Activity list.
1) Using the British Movement text, answer each of the following on its own line, marked as shown.
(a) In which city is the organization's headquarters?
(b) What is the name of its youth wing?
(c) In what year was the National Socialist Movement founded?
2) In the British Movement text, rewrite the paragraph beginning "The British Movement (BM), later called" in fewer words, keeping its main facts.
3) Extend the British Movement text by writing the next part, starting after its final sentence.

Exercise text.
■ ■ ■ ■ ■
- Abbreviation: BM
- Leader: Colin Jordan (1968–1975) Michael McLaughlin (1975–1983)
- Founder: Colin Jordan
- Founded: 1968
- Preceded by: National Socialist Movement
- Succeeded by: British National Socialist Movement
- Headquarters: Coventry
- Newspaper: The Phoenix, British Patriot
- Youth wing: National Youth Movement
- Membership (June 2026): 300
- Ideology: Neo-Nazism
- Political position: Far-right
- International affiliation: World Union of National Socialists
- Colours: Red White Blue

Party flag

Website
- britishmovement.info

= British Movement =

British Neo-Nazi organisation

The British Movement (BM), later called the British National Socialist Movement (BNSM), is a British neo-Nazi organisation founded by Colin Jordan in 1968. It grew out of the National Socialist Movement (NSM), which was founded in 1962. Frequently on the margins of the British far-right, the BM has had a long and chequered history for its association with violence and extremism. It was founded as a political party but manifested itself more as a pressure and activist group. It has had spells of dormancy.
■ ■ ■ ■ ■
Input data.

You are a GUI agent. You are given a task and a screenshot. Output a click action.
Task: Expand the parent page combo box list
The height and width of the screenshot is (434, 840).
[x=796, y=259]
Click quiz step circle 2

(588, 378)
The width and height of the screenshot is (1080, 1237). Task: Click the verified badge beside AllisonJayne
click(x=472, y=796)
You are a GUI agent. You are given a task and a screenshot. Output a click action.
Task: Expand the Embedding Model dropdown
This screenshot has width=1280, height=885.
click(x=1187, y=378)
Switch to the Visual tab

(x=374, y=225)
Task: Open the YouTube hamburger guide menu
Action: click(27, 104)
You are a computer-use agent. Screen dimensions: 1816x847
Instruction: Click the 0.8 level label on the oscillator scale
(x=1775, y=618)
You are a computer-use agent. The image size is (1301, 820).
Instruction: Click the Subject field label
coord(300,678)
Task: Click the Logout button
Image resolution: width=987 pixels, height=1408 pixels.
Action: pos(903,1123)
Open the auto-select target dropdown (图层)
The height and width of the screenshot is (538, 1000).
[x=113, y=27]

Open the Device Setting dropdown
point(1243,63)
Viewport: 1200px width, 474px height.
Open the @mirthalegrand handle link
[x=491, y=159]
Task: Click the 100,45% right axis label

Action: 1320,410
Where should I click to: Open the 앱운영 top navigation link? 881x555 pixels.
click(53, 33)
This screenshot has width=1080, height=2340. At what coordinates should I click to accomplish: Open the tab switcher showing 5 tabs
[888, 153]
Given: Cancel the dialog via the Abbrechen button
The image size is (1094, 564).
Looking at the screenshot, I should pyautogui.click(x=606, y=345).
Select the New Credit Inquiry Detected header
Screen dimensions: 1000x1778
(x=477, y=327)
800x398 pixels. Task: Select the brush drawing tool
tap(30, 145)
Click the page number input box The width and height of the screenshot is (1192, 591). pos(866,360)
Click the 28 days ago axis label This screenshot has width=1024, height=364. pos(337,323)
■ ■ ■ ■ ■
Response list.
1)
(a) Coventry
(b) National Youth Movement
(c) 1962

2) The British Movement (BM), later the British National Socialist Movement (BNSM), is a British neo-Nazi organization that Colin Jordan founded in 1968. It grew out of the National Socialist Movement, founded in 1962. Often on the fringe of the British far right, it has a history tied to violence and extremism. It began as a political party but acted more as a pressure and activist group, and it has at times been dormant.

3)
==Formation==
The NSM had come to an end sometime after Colin Jordan was imprisoned in early 1967 for distributing a racist leaflet The Coloured Invasion and following his release Jordan had met John Tyndall in Denis Pirie's house about the possibility of joining the National Front. These talks came to nothing however and with the Race Relations Act 1968 passed the notion of openly parading Nazi credentials in a party name had to be abandoned, leading to Jordan forming a new group to known as the British Movement. Whilst the new party intended to continue the old group's role of being Nazi apologists and endorsing anti-Semitism it aimed to do so within the restrictions brought in by the newly enacted law.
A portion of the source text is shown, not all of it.